La grande abbondanza stimolò nel tempo l’ingegno delle nostre nonne che, a forza di provare e riprovare, inventarono conserve e vari dolci le cui ricette ancor oggi vengono tramandate. Stiamo parlando dei “geli”, dei “mustazzola” e della “mustata”, quest’ultima una bontà assolutamente tra le più genuine preparata nelle antiche “quarare”, a fuoco lento, da gustare se si va a visitare soprattutto Militello, a 45 chilometri da Catania: qui la mostarda è proprio un’arte.
Ricco di acqua, di zuccheri semplici, fonte preziosa di sali minerali quali calcio e fosforo, di vitamine A e C, di fibre, al frutto del ficodindia, che contiene poche calorie, sono da tempo attribuite diverse azioni terapeutiche, tra queste quella depurativa. Ottimi sono anche i fiori, il cui infuso è un vero toccasana per la diuresi, e le bucce del frutto che despinate e sbollentate, possono essere fritte in pastella o addirittura a cotolette per rendere sfiziosi gli antipasti. Insomma una pianta dai tanti utilizzi, che in Sicilia viene coltivata con attenzione e grande cura per 3000 ettari producendo ogni anno circa 50000 tonnellate di prodotto.

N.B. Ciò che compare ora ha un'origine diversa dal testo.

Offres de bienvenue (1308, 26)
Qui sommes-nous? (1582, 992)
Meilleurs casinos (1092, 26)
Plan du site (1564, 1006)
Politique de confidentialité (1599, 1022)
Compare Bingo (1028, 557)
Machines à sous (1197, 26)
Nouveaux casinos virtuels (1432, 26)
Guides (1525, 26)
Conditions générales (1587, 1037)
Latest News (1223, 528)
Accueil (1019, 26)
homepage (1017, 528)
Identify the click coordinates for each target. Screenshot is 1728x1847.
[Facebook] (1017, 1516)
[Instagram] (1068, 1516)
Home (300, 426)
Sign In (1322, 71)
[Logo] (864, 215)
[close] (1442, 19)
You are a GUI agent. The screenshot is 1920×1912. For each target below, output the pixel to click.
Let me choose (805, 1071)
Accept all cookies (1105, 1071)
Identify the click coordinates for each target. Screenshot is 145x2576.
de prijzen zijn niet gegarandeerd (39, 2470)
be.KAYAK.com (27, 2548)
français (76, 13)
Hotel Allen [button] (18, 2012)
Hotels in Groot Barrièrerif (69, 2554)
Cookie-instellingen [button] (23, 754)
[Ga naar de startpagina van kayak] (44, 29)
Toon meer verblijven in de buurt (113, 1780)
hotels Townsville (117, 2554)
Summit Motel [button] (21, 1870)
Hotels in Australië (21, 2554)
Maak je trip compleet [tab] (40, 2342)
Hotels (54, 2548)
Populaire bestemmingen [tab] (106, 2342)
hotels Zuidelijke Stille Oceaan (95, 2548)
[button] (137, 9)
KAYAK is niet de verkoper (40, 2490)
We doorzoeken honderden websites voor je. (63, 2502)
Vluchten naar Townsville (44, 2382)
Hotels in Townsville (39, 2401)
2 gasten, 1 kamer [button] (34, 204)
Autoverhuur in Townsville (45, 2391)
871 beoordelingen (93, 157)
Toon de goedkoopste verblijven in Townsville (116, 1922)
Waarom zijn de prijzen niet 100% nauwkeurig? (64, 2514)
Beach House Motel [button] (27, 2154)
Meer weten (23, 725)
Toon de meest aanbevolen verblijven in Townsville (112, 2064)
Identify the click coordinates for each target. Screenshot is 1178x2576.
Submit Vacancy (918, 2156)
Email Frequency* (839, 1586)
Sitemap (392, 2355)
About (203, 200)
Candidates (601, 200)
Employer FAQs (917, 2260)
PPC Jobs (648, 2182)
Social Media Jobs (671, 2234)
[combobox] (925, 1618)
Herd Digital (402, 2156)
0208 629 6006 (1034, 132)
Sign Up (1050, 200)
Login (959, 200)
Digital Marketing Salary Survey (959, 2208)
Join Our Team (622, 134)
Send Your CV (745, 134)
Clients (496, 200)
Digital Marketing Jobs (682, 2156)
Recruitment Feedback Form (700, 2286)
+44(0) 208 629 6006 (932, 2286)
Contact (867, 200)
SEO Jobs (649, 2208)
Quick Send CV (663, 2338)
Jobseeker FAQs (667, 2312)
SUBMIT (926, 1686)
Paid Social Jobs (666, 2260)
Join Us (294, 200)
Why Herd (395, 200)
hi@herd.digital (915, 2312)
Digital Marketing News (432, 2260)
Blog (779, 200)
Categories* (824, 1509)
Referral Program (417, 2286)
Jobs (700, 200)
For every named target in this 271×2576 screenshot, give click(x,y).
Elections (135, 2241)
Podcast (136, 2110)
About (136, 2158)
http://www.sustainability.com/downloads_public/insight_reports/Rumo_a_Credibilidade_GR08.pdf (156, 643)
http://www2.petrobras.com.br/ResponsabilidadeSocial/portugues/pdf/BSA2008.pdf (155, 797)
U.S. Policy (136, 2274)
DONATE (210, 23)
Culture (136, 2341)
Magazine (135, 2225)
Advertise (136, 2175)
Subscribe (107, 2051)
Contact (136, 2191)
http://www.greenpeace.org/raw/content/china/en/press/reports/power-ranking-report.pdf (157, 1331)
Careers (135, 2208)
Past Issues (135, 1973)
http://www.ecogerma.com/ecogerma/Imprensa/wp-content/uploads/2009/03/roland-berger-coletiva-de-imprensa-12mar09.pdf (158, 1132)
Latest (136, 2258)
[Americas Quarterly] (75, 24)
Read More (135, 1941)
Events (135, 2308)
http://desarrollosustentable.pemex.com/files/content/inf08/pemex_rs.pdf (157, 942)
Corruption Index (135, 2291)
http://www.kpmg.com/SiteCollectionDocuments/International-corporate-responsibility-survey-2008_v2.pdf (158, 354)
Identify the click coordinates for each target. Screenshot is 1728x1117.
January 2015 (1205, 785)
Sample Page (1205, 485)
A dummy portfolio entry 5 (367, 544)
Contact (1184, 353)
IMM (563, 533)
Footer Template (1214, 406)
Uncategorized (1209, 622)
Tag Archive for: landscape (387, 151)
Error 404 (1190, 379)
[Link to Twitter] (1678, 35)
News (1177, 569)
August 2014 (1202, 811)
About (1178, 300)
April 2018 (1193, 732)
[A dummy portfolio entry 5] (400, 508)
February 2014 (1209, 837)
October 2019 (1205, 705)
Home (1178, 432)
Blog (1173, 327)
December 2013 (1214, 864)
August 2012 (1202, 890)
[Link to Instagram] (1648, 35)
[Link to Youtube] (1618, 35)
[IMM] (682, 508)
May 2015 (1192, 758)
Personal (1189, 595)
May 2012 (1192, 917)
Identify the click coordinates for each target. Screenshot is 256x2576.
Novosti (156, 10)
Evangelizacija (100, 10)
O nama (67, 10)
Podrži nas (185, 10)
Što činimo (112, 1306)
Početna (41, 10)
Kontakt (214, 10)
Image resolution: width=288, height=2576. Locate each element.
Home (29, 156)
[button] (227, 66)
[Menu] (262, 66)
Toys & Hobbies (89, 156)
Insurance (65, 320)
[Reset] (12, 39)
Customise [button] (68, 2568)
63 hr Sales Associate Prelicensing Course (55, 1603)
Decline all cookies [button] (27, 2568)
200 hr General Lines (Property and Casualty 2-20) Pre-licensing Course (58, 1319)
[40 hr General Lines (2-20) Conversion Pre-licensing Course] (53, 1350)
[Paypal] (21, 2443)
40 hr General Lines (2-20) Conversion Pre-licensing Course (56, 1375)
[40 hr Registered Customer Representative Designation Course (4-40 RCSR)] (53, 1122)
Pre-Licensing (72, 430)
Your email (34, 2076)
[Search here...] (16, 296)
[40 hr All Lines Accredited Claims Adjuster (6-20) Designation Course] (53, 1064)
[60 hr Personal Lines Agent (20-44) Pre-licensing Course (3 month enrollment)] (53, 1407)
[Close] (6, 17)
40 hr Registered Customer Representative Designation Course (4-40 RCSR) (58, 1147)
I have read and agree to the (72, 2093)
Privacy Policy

Questo è il periodo ideale per poterli degustare: a chi vuol saperne di più l’invito a visitare nei primi di ottobre le sagre dedicate al ficodindia. Vi troverete dinanzi uno spettacolo gastronomico davvero interessante circondati da un paesaggio mozzafiato, dove il verde intenso delle pale dei fichidindia, spruzzato dalle mille sfumature di giallo, rosso ed arancio si fonde armoniosamente con l’azzurro del cielo.